No panic. A lot of half-decent players struggle with the big stick. Play with it, see what comes. Offset, closed face, draw bias; there's loads of driver out there that might help get the face square, it might work. If not, and you start pull-hooking everything, tweak around it.


----------



## viscount17 (Jun 16, 2011)

Thats what i thought....but a found a video on the net that said turn your hands round more.....that sounds wrong to me though     

and errrr nice profile pic NOT! 

Click to expand...

maybe not. can never remember which way does what but too weak/strong a grip and strangling the handle might be a part of the problem. 
try out all the combinations next time you're on the range, but grip it like Ernie - soft


----------



## Scouser (Jun 16, 2011)

Thats what i thought....but a found a video on the net that said turn your hands round more.....that sounds wrong to me though     

and errrr nice profile pic NOT! 

Click to expand...

maybe not. can never remember which way does what but too weak/strong a grip and strangling the handle might be a part of the problem. 
try out all the combinations next time you're on the range, but grip it like Ernie - soft
		
Click to expand...

I can show any one the correct technique for a slice


----------



## bobmac (Jun 17, 2011)

I can show any one the correct technique for a slice  

Click to expand...

Here is the reason for the bad slice. The swing path is out to in and the clubface is wide open. If you square up the clubface at impact so it points the same direction as the red line, it will reduce the slice.
If you square up the clubface so it points the same way as the blue line, you will hit a straight pull.

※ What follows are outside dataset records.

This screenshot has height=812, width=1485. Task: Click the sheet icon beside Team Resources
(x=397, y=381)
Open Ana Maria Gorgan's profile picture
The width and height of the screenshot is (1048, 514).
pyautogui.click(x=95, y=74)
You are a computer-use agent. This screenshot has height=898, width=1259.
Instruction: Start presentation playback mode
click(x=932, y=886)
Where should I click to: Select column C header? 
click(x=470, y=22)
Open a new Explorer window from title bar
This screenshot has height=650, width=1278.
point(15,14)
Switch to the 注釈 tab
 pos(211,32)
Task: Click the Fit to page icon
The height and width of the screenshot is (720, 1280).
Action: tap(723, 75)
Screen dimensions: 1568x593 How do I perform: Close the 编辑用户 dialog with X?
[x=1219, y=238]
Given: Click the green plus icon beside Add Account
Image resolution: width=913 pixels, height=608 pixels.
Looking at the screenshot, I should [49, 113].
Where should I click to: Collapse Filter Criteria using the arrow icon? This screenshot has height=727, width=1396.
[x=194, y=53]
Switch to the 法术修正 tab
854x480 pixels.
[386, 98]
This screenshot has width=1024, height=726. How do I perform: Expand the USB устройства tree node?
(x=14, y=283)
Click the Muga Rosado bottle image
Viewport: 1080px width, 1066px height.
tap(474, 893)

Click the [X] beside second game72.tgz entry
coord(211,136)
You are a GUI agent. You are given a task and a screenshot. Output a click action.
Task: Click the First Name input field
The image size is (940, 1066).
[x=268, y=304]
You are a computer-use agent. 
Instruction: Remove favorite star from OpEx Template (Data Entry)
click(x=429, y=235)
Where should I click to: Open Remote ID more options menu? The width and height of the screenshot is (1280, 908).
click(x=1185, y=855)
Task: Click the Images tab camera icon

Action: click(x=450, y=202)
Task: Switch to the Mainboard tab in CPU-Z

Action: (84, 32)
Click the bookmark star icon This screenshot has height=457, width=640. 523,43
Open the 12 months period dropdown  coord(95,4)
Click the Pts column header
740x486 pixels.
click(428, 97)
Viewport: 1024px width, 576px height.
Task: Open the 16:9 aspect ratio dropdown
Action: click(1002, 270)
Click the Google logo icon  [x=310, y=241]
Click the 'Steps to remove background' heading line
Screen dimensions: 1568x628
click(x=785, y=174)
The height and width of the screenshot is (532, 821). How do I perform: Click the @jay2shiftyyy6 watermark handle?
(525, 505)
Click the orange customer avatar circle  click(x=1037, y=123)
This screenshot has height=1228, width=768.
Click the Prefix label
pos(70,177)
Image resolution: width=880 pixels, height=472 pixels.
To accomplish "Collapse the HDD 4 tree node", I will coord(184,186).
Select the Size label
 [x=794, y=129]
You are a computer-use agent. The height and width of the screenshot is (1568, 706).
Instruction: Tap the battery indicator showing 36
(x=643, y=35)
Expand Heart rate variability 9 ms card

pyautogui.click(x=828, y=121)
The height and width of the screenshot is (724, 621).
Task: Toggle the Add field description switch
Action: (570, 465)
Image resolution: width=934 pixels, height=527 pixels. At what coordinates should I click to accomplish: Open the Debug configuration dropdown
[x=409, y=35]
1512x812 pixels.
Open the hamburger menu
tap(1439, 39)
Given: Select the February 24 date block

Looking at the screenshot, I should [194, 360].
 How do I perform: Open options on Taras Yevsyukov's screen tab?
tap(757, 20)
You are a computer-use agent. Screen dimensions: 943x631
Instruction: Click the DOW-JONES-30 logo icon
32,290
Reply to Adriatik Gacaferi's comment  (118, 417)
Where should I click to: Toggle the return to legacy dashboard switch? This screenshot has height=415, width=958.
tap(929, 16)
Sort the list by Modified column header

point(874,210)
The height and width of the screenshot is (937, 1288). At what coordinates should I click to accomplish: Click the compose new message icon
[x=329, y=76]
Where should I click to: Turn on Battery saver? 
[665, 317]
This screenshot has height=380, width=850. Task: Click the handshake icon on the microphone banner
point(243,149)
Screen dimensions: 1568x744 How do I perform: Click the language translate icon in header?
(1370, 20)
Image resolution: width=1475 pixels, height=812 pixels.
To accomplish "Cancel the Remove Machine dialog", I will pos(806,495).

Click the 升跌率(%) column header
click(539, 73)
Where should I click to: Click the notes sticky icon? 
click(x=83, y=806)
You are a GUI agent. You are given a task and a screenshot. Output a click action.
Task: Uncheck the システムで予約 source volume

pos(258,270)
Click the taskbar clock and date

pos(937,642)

To cure a slice and hit it straight, you must swing straight and the clubface must be also straight.


----------



## Basher (Jun 17, 2011)

Nice graphics Bob.

Simple and easy to follow.

Initially I thought it was a warning about being struck by lightning on the golf course!!!


----------



## Scouser (Jun 17, 2011)

Cheers Bob 

I have seen that pic before from you.

I think you should have your own forum


----------



## bobmac (Jun 17, 2011)

Cheers Bob 

I have seen that pic before from you.

I think you should have your own forum 

Click to expand...

Are you trying to get rid of me?


----------